The lily pad problem captures the essence. A lily pad doubles in area every day. On day 30, it covers the entire pond. On what day does it cover half the pond? The answer — day 29 — surprises people because they intuitively place the halfway point around day 15. But exponential growth concentrates the majority of the total in the final intervals. Fully half of the growth happens in the last period. Ninety percent happens in the last 3.3 periods. This backloading is the defining property that makes exponential growth both so powerful and so hard to see coming.
Thomas Malthus understood the structural tension in 1798. His Essay on the Principle of Population argued that population grows exponentially while food production grows linearly — a collision he predicted would produce recurring famines and social collapse. Malthus was wrong about food production (agricultural technology turned that curve exponential too) but right about the mathematical structure: when an exponential quantity meets a linear constraint, the constraint breaks.

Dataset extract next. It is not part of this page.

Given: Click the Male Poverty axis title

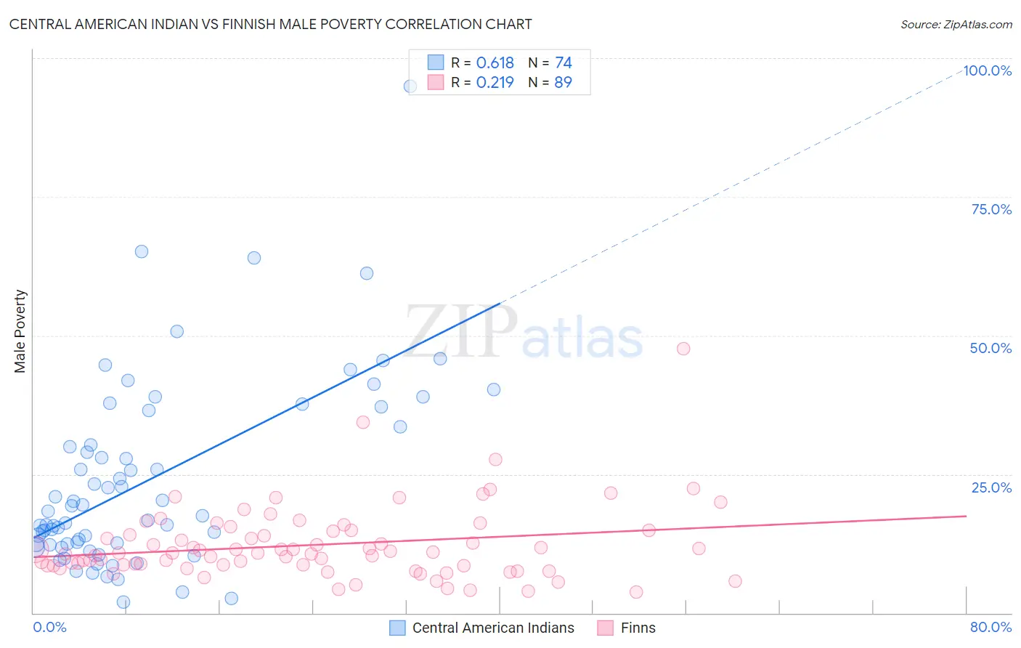Looking at the screenshot, I should [20, 331].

Ray Kurzweil built an intellectual career on the inverse observation: when exponential technologies encounter linear institutions, the institutions break. His "Law of Accelerating Returns" — first articulated in a 1999 essay — argues that the pace of technological change itself accelerates because each generation of technology provides the tools to build the next generation faster.
Moore's Law is the most famous example, but Kurzweil extended the principle to genomics, nanotechnology, and artificial intelligence. Whether his specific predictions hold, the analytical framework is sound: any system where output feeds back as improved tooling for the next cycle of output will exhibit exponential or super-exponential characteristics.
The practical value of understanding exponential growth is not in predicting specific numbers — the curves are too sensitive to initial conditions and growth rate assumptions for precise forecasting. The value is in calibrating intuition. When you hear that a startup is growing at 15% per month, linear thinking estimates a roughly 180% annual gain. The actual gain is 435%. When an AI model's capability doubles every year, linear thinkers project incremental improvement. Exponential thinkers recognise that five doublings produce a 32-fold advance — a qualitative transformation, not a quantitative one.
The discipline is learning to ask: is this process linear or exponential? If exponential, what's the doubling time? And how far into the sequence are we?